- **Trecho fornecido**
^^^^^^^^

Quarta, 27 Novembro 2024

José de Souza Martins é Professor Emérito da Universidade de São Paulo

Nestes tempos de crise do pensamento crítico no Brasil, um dos aspectos de consideração urgente é o da dificuldade de muitos cientistas para ver sua própria ciência como objeto de conhecimento de outra ciência. E de compreender criticamente o caráter relativo e de certo modo provisório do conhecimento já acumulado em seu respectivo campo de saber.

É frequente, entre nós, que análises baseadas nas ciências sociais sejam confundidas com interpretações de senso comum por parte de cientistas das demais áreas do conhecimento. Não levam em conta o que é metodologicamente próprio das diferentes ciências. Provavelmente, nem sabem que uma das funções das ciências sociais é a de estudar e diagnosticar as consequências socialmente problemáticas do próprio desenvolvimento científico.

Uma inovação agrícola lucrativa e produtiva pode levar à miséria milhares de pessoas. Uma inovação médica, como uma vacina, pode aterrorizar multidões. Tivemos no Rio a Revolta da Vacina, em 1904, em reação à obrigatoriedade da vacinação contra varíola. A alta racionalidade da ciência não é imune a irracionalidades sociais sociologicamente explicáveis.

Num momento politicamente difícil como este, interpretações sociológicas e antropológicas da realidade podem ser essenciais para o desenvolvimento de uma consciência socialmente crítica da situação do País, até mesmo em relação a ameaças que pesam sobre o trabalho científico e o ensino da ciência.

^^^^^^^^

- **Conteúdo dos dados**
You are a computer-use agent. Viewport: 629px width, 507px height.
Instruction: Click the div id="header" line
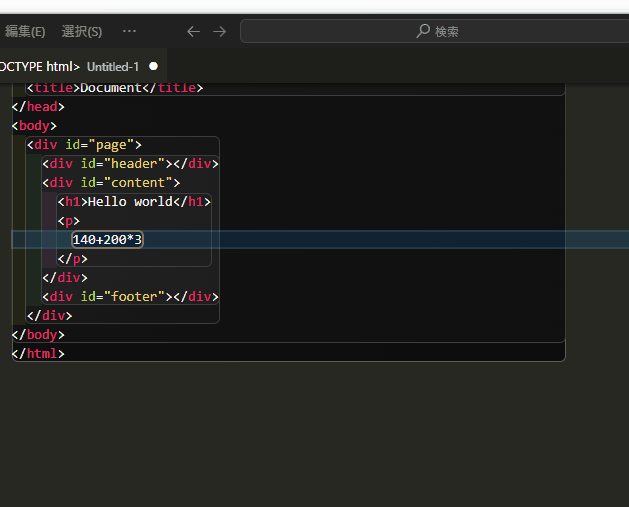pos(130,163)
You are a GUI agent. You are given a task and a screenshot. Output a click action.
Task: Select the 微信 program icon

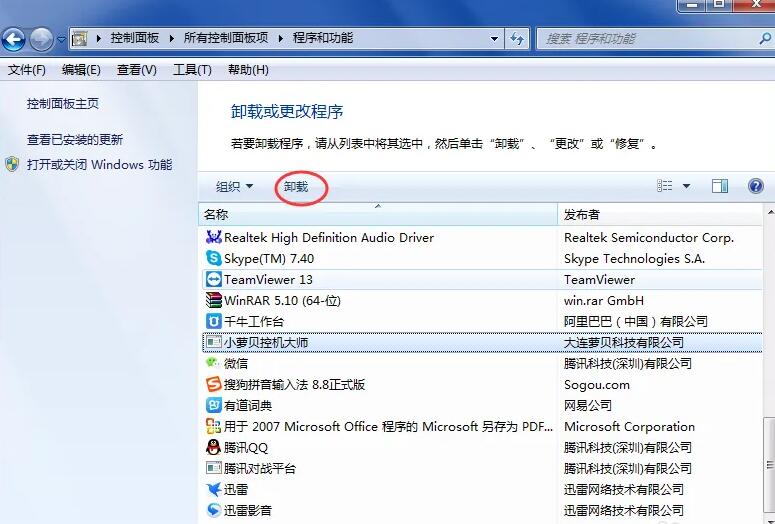[213, 363]
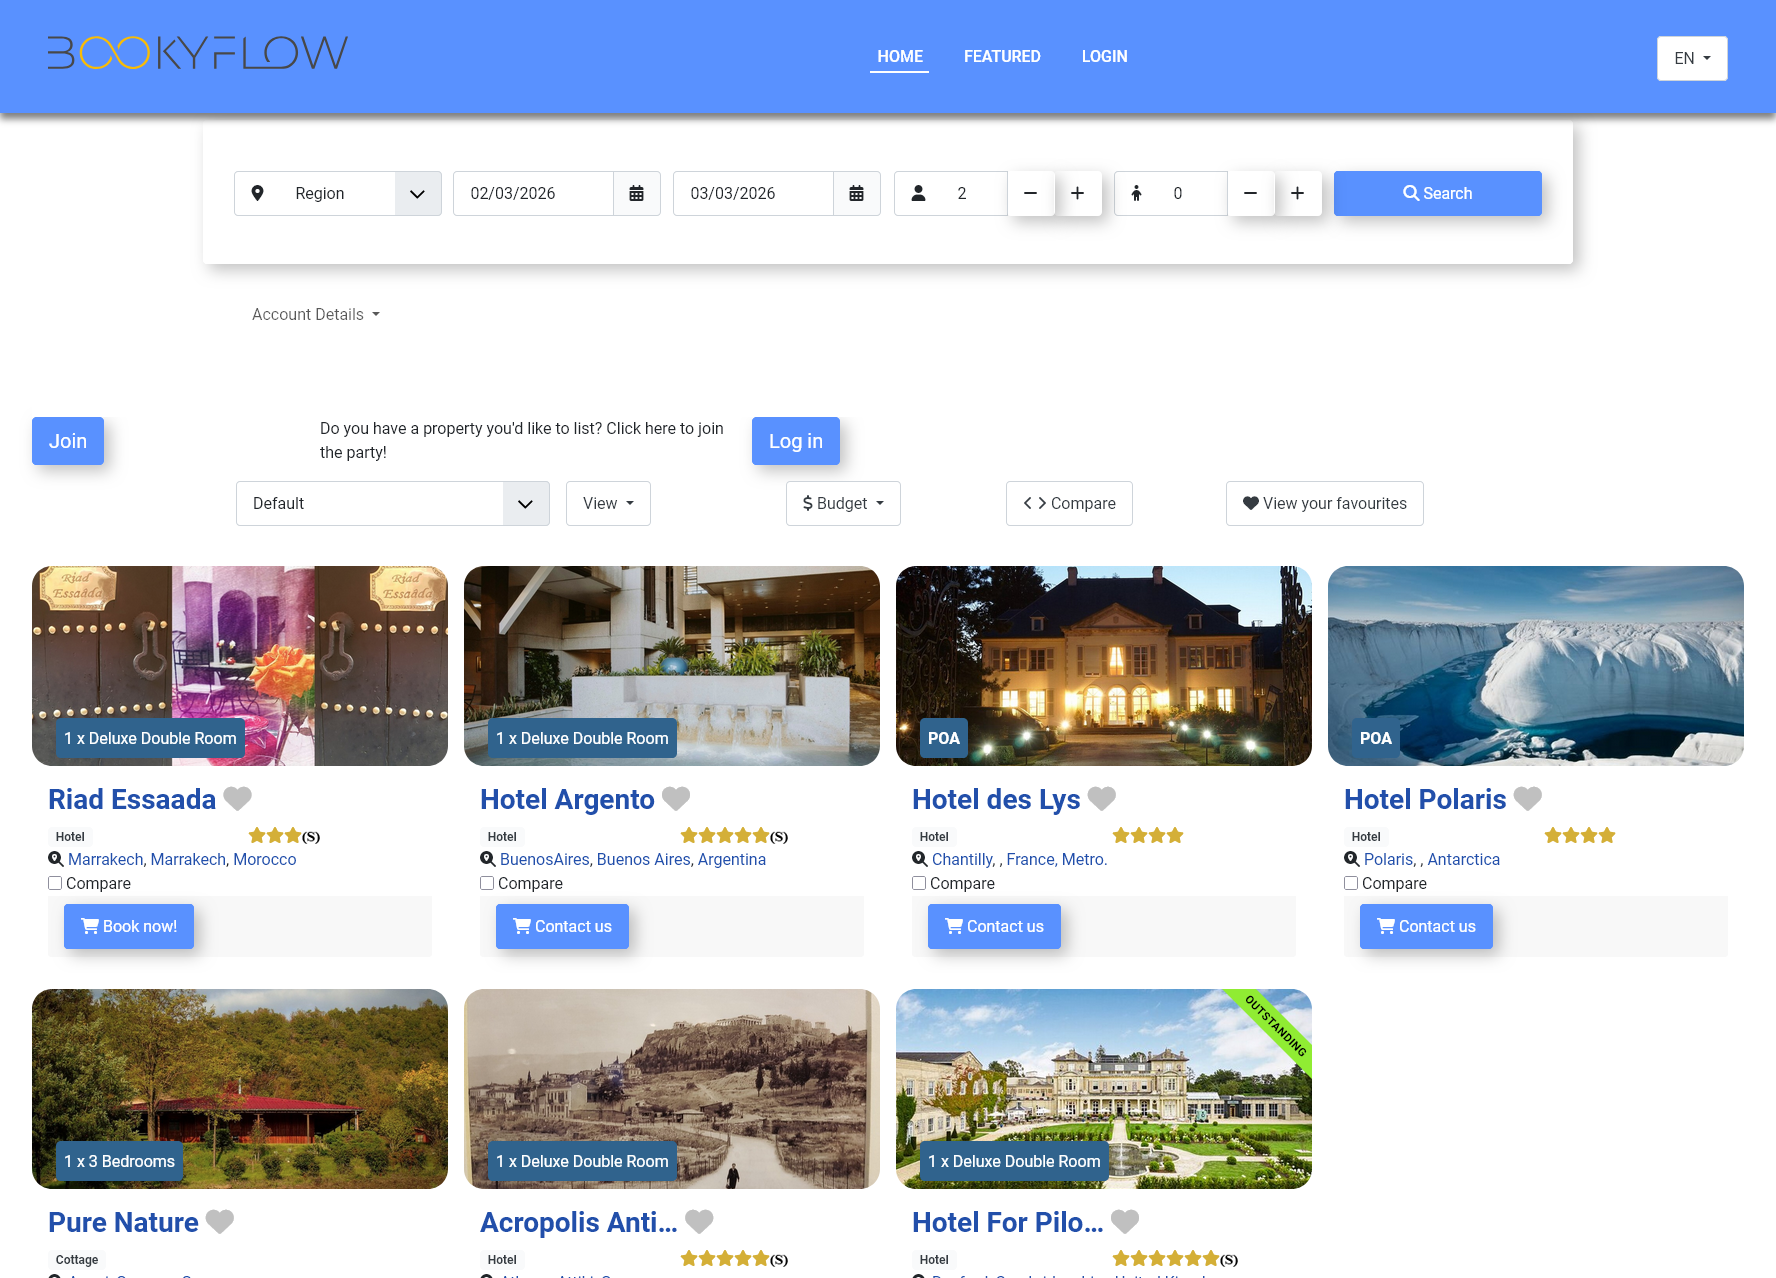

^^^^^^^^

- **Ação necessária 1**
De acordo com o trecho fornecido, em que ano aconteceu a Revolta da Vacina no Rio?
- **Ação necessária 2**
Por favor, transcreva do trecho fornecido tudo desde "É frequente, entre" até "sociais sociologicamente explicáveis.".

- **Resolução comentada 1**
Em 1904.

- **Resolução comentada 2**
É frequente, entre nós, que análises baseadas nas ciências sociais sejam confundidas com interpretações de senso comum por parte de cientistas das demais áreas do conhecimento. Não levam em conta o que é metodologicamente próprio das diferentes ciências. Provavelmente, nem sabem que uma das funções das ciências sociais é a de estudar e diagnosticar as consequências socialmente problemáticas do próprio desenvolvimento científico.

Uma inovação agrícola lucrativa e produtiva pode levar à miséria milhares de pessoas. Uma inovação médica, como uma vacina, pode aterrorizar multidões. Tivemos no Rio a Revolta da Vacina, em 1904, em reação à obrigatoriedade da vacinação contra varíola. A alta racionalidade da ciência não é imune a irracionalidades sociais sociologicamente explicáveis.